PROBLEM DETAILS
Copy every line of the lines below that contains the word "perform", treating uppercase and lowercase letters as distinct.

Pixel coordinate grounding data:
▶

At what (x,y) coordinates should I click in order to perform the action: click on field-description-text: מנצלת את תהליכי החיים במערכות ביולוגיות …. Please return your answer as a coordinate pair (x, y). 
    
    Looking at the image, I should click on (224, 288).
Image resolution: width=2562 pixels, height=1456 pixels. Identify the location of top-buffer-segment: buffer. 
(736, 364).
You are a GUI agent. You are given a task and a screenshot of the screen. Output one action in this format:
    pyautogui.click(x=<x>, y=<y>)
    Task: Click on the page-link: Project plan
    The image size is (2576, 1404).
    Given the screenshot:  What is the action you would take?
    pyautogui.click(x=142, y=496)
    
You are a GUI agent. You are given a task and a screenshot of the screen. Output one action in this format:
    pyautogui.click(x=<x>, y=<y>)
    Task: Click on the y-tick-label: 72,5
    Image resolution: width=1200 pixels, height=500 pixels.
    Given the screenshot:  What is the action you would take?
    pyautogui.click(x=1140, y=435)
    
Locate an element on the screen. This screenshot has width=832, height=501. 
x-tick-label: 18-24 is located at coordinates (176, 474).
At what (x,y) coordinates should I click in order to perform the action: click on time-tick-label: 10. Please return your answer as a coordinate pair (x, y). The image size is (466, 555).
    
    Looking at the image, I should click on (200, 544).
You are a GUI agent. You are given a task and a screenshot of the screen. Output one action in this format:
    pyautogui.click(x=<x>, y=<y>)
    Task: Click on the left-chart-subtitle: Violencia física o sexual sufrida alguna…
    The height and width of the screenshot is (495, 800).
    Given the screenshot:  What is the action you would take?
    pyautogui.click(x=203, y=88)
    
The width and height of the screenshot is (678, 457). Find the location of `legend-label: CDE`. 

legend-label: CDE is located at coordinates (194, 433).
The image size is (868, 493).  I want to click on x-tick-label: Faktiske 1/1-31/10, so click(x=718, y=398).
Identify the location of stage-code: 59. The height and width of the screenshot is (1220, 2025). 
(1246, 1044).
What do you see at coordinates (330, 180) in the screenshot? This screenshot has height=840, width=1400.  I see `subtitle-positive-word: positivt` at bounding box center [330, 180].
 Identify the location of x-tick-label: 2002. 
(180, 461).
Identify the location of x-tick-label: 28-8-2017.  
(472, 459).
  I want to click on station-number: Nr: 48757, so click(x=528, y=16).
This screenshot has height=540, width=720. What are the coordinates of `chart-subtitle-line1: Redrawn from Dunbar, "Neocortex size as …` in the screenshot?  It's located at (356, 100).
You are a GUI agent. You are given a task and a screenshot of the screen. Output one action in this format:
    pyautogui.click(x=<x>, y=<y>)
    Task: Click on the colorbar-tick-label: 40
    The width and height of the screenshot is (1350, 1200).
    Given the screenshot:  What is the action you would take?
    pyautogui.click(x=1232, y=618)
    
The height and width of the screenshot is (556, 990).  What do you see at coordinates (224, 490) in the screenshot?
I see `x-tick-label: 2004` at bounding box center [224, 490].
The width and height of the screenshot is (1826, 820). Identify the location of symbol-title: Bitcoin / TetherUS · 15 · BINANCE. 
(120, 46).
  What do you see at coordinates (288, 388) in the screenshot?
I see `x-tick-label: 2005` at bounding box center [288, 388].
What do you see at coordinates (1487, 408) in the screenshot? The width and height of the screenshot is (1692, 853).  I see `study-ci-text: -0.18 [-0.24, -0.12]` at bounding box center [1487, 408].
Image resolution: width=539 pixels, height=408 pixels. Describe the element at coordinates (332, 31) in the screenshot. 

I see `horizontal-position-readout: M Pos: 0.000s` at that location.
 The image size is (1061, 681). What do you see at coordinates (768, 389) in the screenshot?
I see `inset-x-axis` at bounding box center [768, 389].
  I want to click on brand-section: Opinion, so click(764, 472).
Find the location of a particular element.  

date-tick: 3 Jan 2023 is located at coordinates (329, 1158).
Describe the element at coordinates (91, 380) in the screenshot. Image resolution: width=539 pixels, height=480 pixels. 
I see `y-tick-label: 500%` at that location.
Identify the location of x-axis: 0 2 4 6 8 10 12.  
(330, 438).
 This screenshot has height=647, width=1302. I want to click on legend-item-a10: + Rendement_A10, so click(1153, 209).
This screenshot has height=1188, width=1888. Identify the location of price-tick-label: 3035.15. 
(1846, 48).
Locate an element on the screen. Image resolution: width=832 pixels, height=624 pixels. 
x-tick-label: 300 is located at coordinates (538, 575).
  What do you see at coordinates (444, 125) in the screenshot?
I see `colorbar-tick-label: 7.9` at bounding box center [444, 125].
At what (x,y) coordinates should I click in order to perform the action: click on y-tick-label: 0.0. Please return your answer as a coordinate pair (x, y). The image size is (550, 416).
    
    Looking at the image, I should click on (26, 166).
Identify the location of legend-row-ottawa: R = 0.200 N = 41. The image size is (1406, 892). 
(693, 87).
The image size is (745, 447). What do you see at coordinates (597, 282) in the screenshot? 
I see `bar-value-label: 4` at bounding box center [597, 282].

◀

ANSWER SPACE
At what (x,y) coordinates should I click in order to perform the action: click on field-description-text: מנצלת את תהליכי החיים במערכות ביולוגיות …. Please return your answer as a coordinate pair (x, y). 
At what (x,y) coordinates should I click in order to perform the action: click on time-tick-label: 10. Please return your answer as a coordinate pair (x, y). The image size is (466, 555).
At what (x,y) coordinates should I click in order to perform the action: click on y-tick-label: 0.0. Please return your answer as a coordinate pair (x, y). The image size is (550, 416).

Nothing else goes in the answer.